■ Task objective: Write out the lines of the listing below exactly, starting with the line that contains "Screen dimensions: 469x275" and going on through the end of the listing.

■ Data provided:
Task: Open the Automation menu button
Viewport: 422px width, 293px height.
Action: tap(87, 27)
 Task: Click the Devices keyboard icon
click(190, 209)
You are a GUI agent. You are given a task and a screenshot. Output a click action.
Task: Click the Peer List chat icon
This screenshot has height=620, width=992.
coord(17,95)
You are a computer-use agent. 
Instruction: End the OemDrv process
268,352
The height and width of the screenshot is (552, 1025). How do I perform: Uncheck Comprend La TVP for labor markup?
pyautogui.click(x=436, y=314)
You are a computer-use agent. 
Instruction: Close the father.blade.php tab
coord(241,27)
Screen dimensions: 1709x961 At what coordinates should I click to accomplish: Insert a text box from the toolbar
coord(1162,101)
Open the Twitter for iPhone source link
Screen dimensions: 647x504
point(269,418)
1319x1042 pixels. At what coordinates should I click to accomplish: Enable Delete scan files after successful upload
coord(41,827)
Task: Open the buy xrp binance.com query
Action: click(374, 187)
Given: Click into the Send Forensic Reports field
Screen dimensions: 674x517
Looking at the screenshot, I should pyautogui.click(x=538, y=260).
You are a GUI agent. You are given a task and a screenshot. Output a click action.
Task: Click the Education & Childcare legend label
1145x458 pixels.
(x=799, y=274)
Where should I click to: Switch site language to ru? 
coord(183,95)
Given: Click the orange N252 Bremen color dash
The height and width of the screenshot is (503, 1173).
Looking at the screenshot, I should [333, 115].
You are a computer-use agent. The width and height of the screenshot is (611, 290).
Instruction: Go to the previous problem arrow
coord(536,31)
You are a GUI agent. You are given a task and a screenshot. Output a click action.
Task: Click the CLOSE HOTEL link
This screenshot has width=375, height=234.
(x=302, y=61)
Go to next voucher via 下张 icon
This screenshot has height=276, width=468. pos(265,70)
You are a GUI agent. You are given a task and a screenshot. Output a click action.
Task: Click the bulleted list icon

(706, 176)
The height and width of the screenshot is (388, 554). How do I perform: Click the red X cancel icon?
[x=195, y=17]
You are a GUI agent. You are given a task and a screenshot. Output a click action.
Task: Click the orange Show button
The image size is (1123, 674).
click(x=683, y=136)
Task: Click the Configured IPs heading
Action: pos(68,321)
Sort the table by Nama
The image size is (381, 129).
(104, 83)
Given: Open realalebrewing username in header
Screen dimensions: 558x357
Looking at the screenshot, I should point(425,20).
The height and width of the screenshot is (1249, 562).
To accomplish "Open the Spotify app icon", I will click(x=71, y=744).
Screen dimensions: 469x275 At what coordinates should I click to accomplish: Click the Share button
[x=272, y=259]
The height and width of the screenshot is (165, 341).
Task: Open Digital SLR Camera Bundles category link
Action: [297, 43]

■ Expected answer:
Screen dimensions: 469x275 At what coordinates should I click to accomplish: Click the Share button
[x=272, y=259]
The height and width of the screenshot is (165, 341).
Task: Open Digital SLR Camera Bundles category link
Action: [297, 43]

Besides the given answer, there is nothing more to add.